Passage shown: Begin

Michael Graves’ house in Princeton is the postmodernist gem you didn’t know you could visit
The Michael Graves house – the American postmodernist architect’s own New Jersey home – is possible to visit, but little known; we take a tour and explore its legacy

You can visit many homes of modernist architects; this is not nearly so easy for the postmodernists. There are the Charles Moore houses in Austin and Santa Monica, and Charles Jencks' Cosmic House in London and... that's about it. Except for one that's nearly unknown. The long-time home of Michael Graves (1934-2015), the postmodernist with perhaps the greatest reach – all the way to Walt Disney World and Target shelves – remains in pristine condition in Princeton, New Jersey. It’s owned and preserved by Kean University, and you can visit.
Many architects seek tabula rasa conditions in designing their homes. Graves was different, building his house gradually within a literal self-storage warehouse. Where others once stored surplus belongings in cubes, he saw possibility. Built by Italian stonemasons of hollow clay tile, brick, and stucco, Graves was taken with the warehouse’s look. Karen Nichols, currently principal at Michael Graves and an employee since 1977 (when the firm was Michael Graves & Associates), explains: 'When he went to the American Academy in Rome, he became enamoured of all things Italian. When he found the house, in around 1974, he was dumbfounded that it was a Tuscan vernacular building in terms of both construction type and its formal characteristics.'
Tour the Michael Graves house in Princeton
Graves did not, of course, live in the warehouse’s 44, 10ft lockers. He revamped the interior multiple times, first finishing half of the L-shaped structure in neo-deco style (while the remainder retained a dirt floor for years), then switching to neoclassicism for the second half. He returned and classicised the first half (save for one bathroom, which remains a green and black deco artefact). He rearranged its internal circulation, shifting from a double-loaded corridor plan to a main circulation axis along one side. He carved through several double-height spaces along the way and made some modifications to the exterior. The main entrance is the former truck-loading dock, which likely can't be said of a single other architect's house in history.

Passage shown: End
Recorded data: Begin

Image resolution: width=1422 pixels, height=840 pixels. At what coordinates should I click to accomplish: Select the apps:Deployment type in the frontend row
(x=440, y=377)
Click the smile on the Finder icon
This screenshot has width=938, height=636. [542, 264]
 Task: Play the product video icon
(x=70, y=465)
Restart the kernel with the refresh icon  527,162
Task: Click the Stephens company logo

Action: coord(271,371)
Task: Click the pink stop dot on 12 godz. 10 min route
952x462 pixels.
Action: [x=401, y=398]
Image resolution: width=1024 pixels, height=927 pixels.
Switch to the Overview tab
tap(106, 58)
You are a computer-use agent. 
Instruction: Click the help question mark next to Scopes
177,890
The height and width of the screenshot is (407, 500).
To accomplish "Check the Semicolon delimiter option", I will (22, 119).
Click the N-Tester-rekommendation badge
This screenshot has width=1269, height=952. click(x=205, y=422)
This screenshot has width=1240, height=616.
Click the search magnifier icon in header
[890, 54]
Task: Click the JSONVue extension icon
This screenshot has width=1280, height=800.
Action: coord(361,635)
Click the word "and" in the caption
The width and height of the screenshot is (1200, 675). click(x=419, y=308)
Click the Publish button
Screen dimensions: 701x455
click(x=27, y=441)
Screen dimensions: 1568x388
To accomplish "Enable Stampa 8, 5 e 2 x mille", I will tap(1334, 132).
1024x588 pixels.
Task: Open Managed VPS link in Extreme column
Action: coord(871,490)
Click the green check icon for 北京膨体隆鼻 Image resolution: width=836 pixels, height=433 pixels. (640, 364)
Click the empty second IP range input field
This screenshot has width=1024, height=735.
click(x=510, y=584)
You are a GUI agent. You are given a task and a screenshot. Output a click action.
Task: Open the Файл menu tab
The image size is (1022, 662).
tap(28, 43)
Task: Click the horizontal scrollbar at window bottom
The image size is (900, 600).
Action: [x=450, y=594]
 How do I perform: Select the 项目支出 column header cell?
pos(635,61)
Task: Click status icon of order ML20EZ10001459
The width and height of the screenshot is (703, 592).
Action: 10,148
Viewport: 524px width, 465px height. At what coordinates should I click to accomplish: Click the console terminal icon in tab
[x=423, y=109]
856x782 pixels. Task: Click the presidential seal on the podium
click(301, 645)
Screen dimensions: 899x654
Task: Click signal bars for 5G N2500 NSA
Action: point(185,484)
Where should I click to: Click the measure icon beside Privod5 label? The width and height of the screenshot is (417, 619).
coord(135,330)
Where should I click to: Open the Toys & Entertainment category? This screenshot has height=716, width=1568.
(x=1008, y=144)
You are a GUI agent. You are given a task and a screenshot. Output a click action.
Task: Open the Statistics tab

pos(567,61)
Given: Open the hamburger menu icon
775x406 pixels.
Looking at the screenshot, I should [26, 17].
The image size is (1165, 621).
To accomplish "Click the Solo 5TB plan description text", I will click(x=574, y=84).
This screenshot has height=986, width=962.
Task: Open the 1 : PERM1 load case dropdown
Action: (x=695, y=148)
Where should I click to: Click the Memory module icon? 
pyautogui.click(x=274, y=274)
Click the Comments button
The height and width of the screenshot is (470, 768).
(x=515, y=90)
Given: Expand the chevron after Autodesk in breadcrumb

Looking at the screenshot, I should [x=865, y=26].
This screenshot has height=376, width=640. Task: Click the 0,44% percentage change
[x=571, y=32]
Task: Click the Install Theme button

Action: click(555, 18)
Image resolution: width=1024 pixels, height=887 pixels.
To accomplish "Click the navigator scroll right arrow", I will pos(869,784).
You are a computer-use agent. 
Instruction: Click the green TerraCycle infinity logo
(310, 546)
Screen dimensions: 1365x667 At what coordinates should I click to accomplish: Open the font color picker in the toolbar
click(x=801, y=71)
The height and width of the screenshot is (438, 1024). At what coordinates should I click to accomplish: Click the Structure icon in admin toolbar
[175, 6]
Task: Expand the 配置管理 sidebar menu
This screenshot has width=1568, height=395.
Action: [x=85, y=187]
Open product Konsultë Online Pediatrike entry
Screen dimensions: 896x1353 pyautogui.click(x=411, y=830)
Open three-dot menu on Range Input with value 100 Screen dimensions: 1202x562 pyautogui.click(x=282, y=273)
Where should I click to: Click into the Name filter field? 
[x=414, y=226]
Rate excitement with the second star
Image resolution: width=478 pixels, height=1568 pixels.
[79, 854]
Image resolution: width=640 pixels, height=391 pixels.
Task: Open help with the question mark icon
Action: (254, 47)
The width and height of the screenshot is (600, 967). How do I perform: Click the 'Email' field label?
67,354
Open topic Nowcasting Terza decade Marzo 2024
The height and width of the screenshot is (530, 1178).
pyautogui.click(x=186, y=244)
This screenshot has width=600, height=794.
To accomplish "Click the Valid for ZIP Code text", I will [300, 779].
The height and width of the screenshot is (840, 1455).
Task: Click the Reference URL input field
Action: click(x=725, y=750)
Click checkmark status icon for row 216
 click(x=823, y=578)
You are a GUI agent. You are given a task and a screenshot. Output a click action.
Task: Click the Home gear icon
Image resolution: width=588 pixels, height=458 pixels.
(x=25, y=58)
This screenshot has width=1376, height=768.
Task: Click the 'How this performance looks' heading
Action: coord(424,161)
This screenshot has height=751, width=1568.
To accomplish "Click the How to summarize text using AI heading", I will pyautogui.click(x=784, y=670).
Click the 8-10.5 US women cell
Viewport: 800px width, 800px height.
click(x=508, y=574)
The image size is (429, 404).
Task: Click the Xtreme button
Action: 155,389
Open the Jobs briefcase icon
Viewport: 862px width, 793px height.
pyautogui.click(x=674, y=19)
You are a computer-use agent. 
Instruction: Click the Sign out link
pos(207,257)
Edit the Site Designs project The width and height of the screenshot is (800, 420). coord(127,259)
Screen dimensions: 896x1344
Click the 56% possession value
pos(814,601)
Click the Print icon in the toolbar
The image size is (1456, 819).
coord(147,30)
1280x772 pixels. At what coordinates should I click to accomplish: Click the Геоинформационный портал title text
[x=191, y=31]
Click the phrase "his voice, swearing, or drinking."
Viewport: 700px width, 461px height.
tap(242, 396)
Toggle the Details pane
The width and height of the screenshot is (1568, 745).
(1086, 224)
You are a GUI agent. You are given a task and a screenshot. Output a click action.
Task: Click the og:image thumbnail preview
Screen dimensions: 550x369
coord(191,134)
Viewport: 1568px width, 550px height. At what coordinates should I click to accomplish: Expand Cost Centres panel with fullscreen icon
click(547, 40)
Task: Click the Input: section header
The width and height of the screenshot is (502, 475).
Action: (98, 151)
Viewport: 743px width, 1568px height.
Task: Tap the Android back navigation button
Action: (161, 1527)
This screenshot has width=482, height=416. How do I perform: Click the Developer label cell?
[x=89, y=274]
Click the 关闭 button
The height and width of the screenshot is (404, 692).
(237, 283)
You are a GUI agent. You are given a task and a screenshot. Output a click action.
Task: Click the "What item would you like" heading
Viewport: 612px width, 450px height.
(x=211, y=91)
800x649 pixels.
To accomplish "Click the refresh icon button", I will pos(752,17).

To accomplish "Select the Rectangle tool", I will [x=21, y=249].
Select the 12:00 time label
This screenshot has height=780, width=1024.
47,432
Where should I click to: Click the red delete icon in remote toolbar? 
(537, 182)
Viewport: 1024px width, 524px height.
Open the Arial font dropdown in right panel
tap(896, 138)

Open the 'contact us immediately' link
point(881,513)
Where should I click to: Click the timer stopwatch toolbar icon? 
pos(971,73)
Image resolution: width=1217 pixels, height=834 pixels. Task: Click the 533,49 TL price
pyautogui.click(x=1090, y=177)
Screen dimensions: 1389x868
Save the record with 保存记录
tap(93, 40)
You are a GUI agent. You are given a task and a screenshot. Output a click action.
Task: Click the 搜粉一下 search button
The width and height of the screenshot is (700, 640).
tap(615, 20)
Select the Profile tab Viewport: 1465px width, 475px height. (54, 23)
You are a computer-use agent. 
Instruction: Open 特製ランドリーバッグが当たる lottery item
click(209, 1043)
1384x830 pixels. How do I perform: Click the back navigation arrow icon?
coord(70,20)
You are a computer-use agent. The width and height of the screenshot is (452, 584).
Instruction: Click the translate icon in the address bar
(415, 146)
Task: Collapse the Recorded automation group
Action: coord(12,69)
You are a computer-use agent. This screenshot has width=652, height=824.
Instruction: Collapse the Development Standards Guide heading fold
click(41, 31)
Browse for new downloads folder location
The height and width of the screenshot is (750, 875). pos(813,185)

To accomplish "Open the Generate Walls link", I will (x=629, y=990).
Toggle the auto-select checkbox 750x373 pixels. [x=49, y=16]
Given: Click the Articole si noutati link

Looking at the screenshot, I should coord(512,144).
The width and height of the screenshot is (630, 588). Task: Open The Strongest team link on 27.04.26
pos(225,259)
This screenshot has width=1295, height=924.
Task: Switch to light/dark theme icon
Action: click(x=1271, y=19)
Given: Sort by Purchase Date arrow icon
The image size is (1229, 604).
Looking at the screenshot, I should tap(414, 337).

Recorded data: End

- **Questions**
[A] In the passage on the Michael Graves house, which institution owns and preserves the house?
[B] Repeat the passage on the Michael Graves house from "Michael Graves’ house" up to and including "you can visit.".
The records above were taken from a source unrelated to the text.

- **Exercise responses**
[A] Kean University

[B]
Michael Graves’ house in Princeton is the postmodernist gem you didn’t know you could visit
The Michael Graves house – the American postmodernist architect’s own New Jersey home – is possible to visit, but little known; we take a tour and explore its legacy

You can visit many homes of modernist architects; this is not nearly so easy for the postmodernists. There are the Charles Moore houses in Austin and Santa Monica, and Charles Jencks' Cosmic House in London and... that's about it. Except for one that's nearly unknown. The long-time home of Michael Graves (1934-2015), the postmodernist with perhaps the greatest reach – all the way to Walt Disney World and Target shelves – remains in pristine condition in Princeton, New Jersey. It’s owned and preserved by Kean University, and you can visit.